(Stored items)
__________________________________________________
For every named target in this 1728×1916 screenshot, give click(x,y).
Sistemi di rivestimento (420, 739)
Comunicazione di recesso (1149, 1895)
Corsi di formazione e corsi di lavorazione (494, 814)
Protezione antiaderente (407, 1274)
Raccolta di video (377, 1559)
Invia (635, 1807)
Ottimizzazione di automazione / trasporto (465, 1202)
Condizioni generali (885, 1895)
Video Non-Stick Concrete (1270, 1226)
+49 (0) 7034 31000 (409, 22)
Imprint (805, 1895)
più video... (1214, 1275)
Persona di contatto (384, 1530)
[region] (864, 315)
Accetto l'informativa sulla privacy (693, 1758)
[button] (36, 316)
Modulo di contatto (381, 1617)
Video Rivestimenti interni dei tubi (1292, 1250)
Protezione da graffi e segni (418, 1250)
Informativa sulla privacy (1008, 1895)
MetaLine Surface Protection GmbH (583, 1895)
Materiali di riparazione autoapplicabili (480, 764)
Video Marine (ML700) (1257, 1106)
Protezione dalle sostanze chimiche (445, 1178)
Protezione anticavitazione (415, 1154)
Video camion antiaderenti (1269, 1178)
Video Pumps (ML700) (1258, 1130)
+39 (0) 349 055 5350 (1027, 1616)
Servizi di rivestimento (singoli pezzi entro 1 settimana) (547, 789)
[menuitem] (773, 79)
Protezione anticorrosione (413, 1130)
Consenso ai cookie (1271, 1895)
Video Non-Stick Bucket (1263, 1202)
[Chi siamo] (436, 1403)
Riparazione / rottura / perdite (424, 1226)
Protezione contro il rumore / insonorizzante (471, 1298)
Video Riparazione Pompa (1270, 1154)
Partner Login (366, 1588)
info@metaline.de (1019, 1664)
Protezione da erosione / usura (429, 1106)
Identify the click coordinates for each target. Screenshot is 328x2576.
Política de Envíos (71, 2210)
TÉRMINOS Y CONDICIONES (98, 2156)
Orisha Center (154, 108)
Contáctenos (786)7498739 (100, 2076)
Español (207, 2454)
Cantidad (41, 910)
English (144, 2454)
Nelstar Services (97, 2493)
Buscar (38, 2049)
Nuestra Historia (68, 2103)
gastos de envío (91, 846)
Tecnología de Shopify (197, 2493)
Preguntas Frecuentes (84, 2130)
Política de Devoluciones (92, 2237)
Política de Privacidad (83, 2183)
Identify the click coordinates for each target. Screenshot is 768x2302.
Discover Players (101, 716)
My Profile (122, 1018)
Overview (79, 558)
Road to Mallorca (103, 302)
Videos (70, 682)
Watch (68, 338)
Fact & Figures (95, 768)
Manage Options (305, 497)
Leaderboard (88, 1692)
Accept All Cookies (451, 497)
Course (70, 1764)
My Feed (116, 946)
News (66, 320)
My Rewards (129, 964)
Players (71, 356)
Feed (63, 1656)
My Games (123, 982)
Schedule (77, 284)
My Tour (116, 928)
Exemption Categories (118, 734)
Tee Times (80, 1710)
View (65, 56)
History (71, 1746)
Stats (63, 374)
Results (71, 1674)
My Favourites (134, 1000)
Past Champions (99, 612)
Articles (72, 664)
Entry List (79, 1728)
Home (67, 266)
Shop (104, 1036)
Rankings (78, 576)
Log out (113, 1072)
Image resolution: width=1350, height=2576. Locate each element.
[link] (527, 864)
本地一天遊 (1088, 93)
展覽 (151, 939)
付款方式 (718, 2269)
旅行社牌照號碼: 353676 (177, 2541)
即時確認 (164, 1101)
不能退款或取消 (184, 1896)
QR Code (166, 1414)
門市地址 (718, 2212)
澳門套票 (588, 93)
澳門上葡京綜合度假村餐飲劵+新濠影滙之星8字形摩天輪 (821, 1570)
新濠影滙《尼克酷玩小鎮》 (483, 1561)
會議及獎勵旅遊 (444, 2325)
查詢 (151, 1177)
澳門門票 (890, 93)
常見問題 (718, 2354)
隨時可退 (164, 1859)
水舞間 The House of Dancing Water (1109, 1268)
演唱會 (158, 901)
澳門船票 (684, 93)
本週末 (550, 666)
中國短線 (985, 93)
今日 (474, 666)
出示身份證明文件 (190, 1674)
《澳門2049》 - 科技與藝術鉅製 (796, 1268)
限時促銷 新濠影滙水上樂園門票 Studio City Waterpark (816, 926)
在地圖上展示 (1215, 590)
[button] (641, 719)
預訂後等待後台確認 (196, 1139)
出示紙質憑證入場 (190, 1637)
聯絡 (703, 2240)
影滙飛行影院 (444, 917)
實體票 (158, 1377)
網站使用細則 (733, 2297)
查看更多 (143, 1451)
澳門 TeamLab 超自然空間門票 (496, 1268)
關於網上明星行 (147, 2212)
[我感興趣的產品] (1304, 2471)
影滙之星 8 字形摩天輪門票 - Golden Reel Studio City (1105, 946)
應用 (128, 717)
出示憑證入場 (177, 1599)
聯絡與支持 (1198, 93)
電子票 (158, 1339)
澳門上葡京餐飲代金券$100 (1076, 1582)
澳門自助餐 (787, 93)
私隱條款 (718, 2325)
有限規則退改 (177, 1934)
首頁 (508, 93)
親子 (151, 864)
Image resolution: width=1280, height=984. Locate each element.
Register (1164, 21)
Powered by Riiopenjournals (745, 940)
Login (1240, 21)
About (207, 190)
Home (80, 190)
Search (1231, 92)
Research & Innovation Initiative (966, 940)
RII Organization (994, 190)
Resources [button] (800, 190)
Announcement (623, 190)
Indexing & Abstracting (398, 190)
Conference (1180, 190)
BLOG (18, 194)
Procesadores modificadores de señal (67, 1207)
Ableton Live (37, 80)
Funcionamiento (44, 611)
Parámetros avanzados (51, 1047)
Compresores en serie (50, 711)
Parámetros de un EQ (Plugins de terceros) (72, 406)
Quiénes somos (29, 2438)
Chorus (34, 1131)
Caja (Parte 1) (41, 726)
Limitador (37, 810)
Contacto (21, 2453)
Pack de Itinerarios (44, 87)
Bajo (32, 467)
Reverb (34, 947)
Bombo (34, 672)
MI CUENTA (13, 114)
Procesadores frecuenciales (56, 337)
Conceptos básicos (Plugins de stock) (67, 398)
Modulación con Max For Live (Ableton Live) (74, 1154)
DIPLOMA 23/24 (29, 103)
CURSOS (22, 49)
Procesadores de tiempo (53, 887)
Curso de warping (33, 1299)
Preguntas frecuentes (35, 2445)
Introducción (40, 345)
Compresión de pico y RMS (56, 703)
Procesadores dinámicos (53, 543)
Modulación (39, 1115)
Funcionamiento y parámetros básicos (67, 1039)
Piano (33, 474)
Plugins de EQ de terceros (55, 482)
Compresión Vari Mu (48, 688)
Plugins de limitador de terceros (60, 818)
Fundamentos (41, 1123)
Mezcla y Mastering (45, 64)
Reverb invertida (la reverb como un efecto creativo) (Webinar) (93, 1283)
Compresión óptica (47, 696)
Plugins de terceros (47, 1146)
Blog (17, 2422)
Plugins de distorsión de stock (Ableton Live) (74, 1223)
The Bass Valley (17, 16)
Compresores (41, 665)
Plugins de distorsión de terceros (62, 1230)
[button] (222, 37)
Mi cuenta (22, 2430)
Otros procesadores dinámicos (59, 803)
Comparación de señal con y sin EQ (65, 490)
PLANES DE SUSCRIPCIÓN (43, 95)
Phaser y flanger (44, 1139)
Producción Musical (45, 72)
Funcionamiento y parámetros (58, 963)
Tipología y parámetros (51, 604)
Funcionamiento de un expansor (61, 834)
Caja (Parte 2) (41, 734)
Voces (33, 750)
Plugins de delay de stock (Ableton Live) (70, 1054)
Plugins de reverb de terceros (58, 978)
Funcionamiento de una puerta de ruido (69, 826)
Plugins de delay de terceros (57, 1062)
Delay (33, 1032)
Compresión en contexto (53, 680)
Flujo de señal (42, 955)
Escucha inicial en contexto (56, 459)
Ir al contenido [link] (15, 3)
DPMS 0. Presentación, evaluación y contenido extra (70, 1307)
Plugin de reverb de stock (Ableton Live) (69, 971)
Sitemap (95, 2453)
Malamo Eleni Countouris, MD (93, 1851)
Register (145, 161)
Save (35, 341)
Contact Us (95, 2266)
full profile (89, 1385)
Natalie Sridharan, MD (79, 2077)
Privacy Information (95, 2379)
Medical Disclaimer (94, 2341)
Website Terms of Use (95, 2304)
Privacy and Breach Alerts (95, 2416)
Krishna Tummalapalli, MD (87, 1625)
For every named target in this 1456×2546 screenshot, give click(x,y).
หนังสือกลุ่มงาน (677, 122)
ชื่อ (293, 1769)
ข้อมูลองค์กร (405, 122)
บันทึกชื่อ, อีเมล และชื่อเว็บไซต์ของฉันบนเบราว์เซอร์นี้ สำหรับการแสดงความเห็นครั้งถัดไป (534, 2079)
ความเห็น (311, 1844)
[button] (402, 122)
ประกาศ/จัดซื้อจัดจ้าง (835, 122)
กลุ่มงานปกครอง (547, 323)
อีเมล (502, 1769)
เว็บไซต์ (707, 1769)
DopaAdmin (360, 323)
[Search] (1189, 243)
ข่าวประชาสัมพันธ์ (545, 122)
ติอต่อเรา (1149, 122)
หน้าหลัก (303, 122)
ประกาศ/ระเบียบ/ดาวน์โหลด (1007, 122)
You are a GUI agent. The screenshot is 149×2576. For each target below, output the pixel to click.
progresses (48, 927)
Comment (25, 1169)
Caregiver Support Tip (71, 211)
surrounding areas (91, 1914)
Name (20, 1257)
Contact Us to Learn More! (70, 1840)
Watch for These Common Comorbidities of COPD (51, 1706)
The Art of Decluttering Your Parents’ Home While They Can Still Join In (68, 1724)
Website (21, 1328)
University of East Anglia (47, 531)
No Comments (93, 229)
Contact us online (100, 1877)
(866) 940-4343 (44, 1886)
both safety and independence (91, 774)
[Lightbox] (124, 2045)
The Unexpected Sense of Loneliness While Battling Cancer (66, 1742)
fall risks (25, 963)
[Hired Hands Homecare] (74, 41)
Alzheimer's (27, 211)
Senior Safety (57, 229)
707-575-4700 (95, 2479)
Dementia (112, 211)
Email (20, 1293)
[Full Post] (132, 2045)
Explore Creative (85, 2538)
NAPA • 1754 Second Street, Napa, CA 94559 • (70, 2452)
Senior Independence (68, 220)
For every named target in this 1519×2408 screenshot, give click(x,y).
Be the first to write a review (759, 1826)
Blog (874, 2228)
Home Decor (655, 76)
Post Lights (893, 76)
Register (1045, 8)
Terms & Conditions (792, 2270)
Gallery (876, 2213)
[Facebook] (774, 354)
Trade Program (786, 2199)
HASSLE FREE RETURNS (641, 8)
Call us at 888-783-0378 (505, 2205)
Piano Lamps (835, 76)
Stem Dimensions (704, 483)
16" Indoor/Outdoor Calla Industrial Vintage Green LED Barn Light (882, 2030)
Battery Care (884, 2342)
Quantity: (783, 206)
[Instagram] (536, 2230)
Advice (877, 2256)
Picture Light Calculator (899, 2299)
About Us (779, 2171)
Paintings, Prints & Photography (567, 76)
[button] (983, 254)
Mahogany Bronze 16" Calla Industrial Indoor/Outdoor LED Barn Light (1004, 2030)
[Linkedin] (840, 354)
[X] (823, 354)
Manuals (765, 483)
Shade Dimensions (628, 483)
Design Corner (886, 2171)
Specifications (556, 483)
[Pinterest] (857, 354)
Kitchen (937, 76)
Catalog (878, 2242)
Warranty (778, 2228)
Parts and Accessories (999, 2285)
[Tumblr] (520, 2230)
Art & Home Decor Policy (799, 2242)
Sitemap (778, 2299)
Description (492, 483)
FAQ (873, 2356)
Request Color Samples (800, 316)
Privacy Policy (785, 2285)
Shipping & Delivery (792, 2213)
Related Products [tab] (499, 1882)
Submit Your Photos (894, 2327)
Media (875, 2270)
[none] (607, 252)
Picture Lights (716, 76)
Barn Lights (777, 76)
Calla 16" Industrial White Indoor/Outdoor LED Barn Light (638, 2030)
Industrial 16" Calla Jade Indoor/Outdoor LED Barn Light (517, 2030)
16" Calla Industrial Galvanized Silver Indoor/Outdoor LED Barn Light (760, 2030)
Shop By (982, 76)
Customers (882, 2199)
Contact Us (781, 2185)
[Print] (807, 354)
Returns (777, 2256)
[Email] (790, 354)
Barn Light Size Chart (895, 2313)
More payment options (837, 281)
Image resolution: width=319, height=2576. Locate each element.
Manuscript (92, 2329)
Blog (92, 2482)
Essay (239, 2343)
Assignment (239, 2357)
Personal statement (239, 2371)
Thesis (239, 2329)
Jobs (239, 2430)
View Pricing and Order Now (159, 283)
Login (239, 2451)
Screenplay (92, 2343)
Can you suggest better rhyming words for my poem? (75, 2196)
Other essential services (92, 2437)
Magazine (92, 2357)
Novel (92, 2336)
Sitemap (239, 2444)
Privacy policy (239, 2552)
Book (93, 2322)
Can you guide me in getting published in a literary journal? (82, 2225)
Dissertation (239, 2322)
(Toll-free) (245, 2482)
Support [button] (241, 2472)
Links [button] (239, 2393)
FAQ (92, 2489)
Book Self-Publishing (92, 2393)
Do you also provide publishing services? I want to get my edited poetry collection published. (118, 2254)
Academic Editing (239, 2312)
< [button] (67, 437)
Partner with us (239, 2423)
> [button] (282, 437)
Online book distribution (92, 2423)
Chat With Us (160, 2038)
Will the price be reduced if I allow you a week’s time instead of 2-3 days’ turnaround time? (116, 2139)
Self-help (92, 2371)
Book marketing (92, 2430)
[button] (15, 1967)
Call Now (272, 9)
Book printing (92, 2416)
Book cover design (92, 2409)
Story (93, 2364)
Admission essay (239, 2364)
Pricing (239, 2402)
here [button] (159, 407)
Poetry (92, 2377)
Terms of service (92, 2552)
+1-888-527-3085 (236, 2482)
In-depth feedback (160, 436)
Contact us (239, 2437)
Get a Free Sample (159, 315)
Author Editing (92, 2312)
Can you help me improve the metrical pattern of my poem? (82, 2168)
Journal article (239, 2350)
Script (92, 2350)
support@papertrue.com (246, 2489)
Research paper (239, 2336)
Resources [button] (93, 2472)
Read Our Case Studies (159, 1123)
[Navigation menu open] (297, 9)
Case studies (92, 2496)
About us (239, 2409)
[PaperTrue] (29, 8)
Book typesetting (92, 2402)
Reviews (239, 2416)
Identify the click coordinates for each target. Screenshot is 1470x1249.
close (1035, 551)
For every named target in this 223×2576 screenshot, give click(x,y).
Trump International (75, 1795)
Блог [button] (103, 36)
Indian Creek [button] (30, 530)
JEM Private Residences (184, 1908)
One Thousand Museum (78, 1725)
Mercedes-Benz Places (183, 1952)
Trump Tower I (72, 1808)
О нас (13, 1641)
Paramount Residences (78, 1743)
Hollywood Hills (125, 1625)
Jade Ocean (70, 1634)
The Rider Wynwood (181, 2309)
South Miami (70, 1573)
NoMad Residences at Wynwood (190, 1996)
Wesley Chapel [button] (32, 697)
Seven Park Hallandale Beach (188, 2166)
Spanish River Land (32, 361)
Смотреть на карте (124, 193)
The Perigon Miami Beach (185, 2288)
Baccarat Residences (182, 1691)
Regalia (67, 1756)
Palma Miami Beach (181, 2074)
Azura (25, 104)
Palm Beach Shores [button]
__________________________________________________
• Work order
Quote every line from the beginning of the entries up to and including the line that contains "Informativa sulla privacy (1008, 1895)".

• Result below
For every named target in this 1728×1916 screenshot, give click(x,y).
Sistemi di rivestimento (420, 739)
Comunicazione di recesso (1149, 1895)
Corsi di formazione e corsi di lavorazione (494, 814)
Protezione antiaderente (407, 1274)
Raccolta di video (377, 1559)
Invia (635, 1807)
Ottimizzazione di automazione / trasporto (465, 1202)
Condizioni generali (885, 1895)
Video Non-Stick Concrete (1270, 1226)
+49 (0) 7034 31000 (409, 22)
Imprint (805, 1895)
più video... (1214, 1275)
Persona di contatto (384, 1530)
[region] (864, 315)
Accetto l'informativa sulla privacy (693, 1758)
[button] (36, 316)
Modulo di contatto (381, 1617)
Video Rivestimenti interni dei tubi (1292, 1250)
Protezione da graffi e segni (418, 1250)
Informativa sulla privacy (1008, 1895)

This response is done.